━━ PAGE EXCERPT ━━

Now, however, corporate managers and auditors will have to examine internal
controls at a level of detail they never previously imagined. "Personal
liability has a dramatic effect on attention," says Ed Berko, a
principal at TRIAD Consulting Partners. "They're going to dig in more
and drill down more because their signatures are on it. They're going to say:
'I want to know this or that about the structure of the derivative, the risks
it's hedging, the model being used for its mark-to-market, its hedge
effectiveness over time, the management and procedural controls between the
front and back offices, and the conformance with trading policies and limits.
Are we covered on this? Explain it to me.'" SOX Requirements for
Derivatives Users
Corporate treasurers who are infrequent users of derivatives may
not have adequate systems, controls and processes in place. They may also be
unaware of the leverage implicit in the transactions, and could end up with
transactions that have a huge negative impact on their financial statements. SOX requires that an independent financial expert be part of the
audit committee. In most cases, this requires a person who has a strong
background in derivatives and derivative accounting - a combination typically
found in only the largest accounting firms. This expert should develop a statement that specifies what
hedging techniques and instruments should be used to support the company's
strategy. This involves detailed descriptions of the company's risk appetite,
forecasted transactions, partial term hedges and other issues. "Without
it," says Nicolas Olea, a financial risk management partner at KPMG's
Risk Advisory Service, "the company's risk policy is often left to the
whims of treasury officials, who could pursue policies that are at odds with
the board's wishes." The new legislation is likely to set additional burdens on the
already overburdened shoulders of treasury staffs. Those who have taken steps
to automate their treasury processes will find these burdens easier to bear.
Treasuries that created a proper treasury workflow and reviewed their
policies and procedures for FAS 133 will be way ahead of the game. But those
who still rely on manual processes may find themselves looking a second time
at the true costs associated with manual transactions. How to Price a
Derivatives Transaction
One of the most critical tasks facing derivative users is to
upgrade the way they price derivatives transactions. In many cases,
determining the price of a derivatives transaction is more involved than
simply checking a Bloomberg screen. When you qualify for hedge accounting, you can create an
offsetting adjustment to your exposure. But with or without hedge accounting,
your derivatives will be going on the balance sheet. Many corporate
treasuries don't bother to check valuations frequently once a transaction is
booked as a hedge. That could be a big mistake. Brett Friedman, a partner at
Risk Capital Management, recommends running a mark-to-market on all
derivatives transactions - hedges or not - at least once a week to help
treasury officials understand exactly where they stand. Treasurers that try to perform mark-to-market valuations on
their positions could be leaving themselves wide open to big mistakes.

━━━
━━ COLLECTED DATA ━━

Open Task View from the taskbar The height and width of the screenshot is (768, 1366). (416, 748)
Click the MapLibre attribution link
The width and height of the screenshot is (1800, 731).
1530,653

━━━

### OBJECTIVE
Please duplicate the part of the text on corporate derivatives use starting with "Now, however, corporate" and going on through "policies and limits.".

### SOLUTION TO THIS EXERCISE
Now, however, corporate managers and auditors will have to examine internal
controls at a level of detail they never previously imagined. "Personal
liability has a dramatic effect on attention," says Ed Berko, a
principal at TRIAD Consulting Partners. "They're going to dig in more
and drill down more because their signatures are on it. They're going to say:
'I want to know this or that about the structure of the derivative, the risks
it's hedging, the model being used for its mark-to-market, its hedge
effectiveness over time, the management and procedural controls between the
front and back offices, and the conformance with trading policies and limits.